En cualquier caso, si lo llamamos «no-ficción» en vez de realidad es porque se sitúa con respecto de ésta en el mismo lugar que la ficción: como reflejo de la misma. Y por extensión, ambas formas dependen de unas reglas narrativas que las aproximan en más puntos que las alejan.



1. Aunque la mayoría preferirían poder olvidarlo por pura conveniencia, hubo un tiempo en que el cielo era rosa; no un tiempo pasado, un tiempo donde se podía respirar la noche durante el día. Aunque todos consigan olvidarlo, nosotros no olvidamos; la humanidad puede lanzarse al unísono a las vías del progreso, nosotros aún abrazamos los últimos estertores del día para imbuirnos en el congestionado rosa que aún titila en el mundo.

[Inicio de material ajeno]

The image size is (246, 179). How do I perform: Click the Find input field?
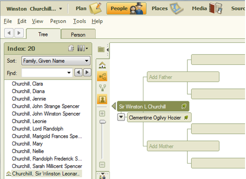click(x=47, y=73)
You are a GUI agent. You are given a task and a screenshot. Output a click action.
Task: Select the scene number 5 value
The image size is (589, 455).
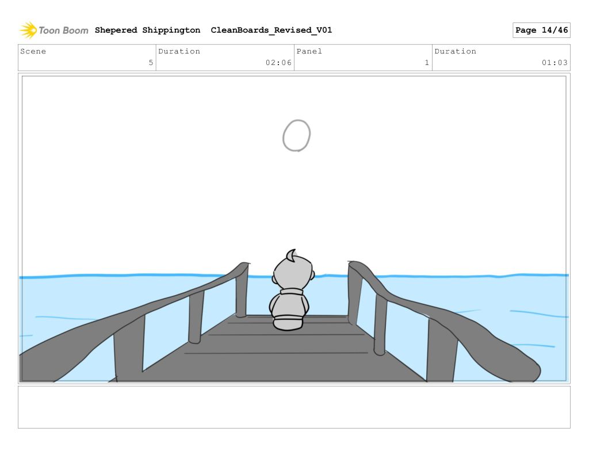(x=151, y=63)
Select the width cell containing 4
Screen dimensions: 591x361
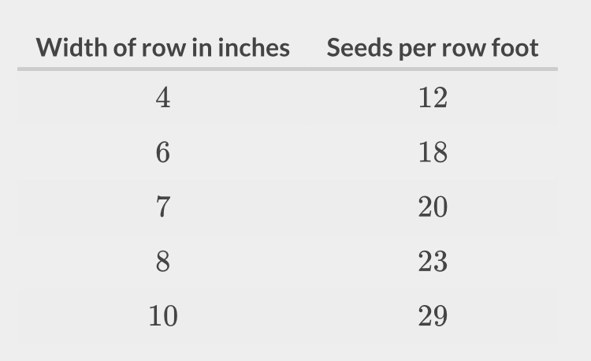coord(163,98)
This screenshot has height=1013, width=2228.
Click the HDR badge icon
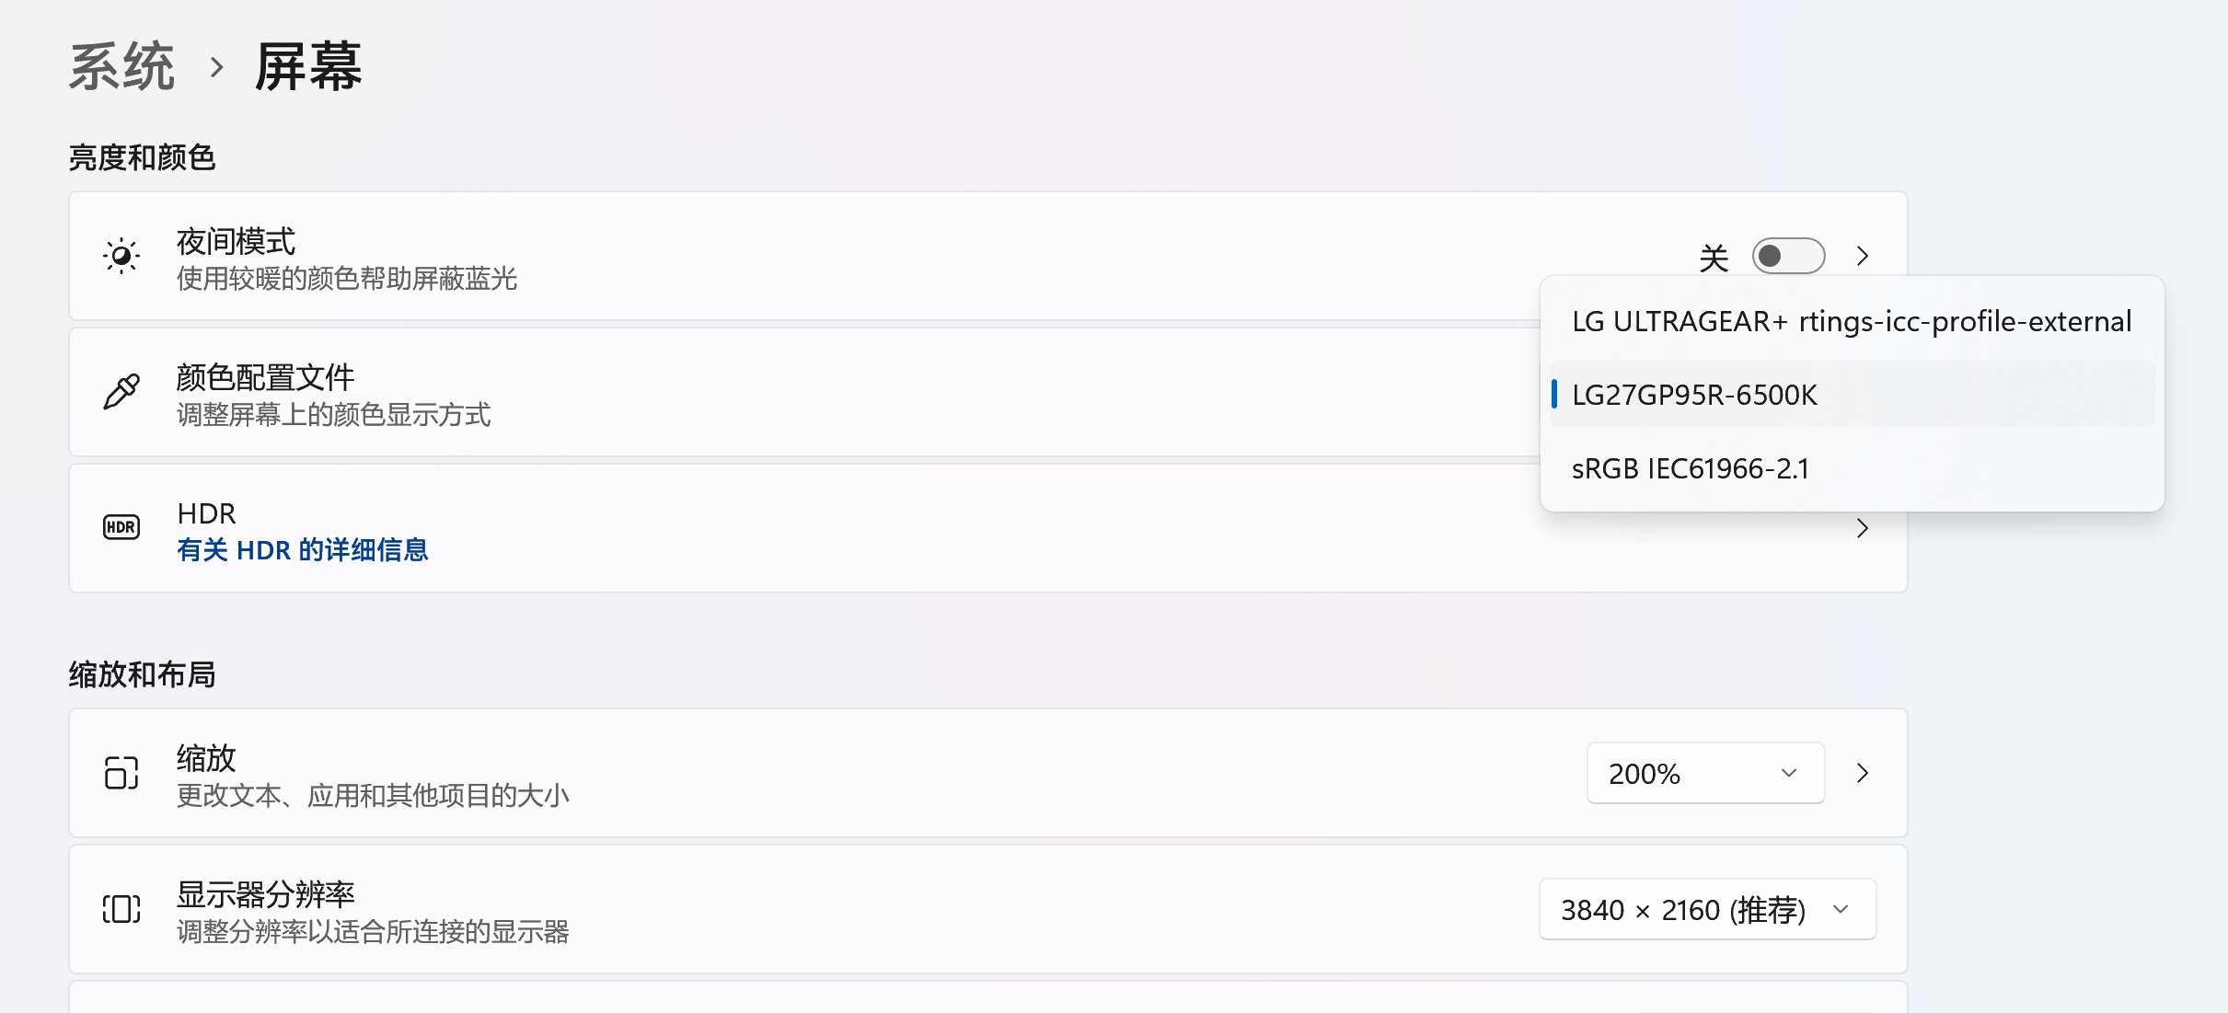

2. Amamos la violencia, la destrucción, el movimiento de obliteración. No tenemos cuitas, salvo los ríos de sangre y las vísceras recorriendo las calles; no tenemos órganos, sino cuerpos: no somos zombies, porque no encontramos alimento en la aniquilación ajena. En la autonegación del yo, de la vida, del mundo. Destruimos sólo para volver a crear, herimos sólo para sanar.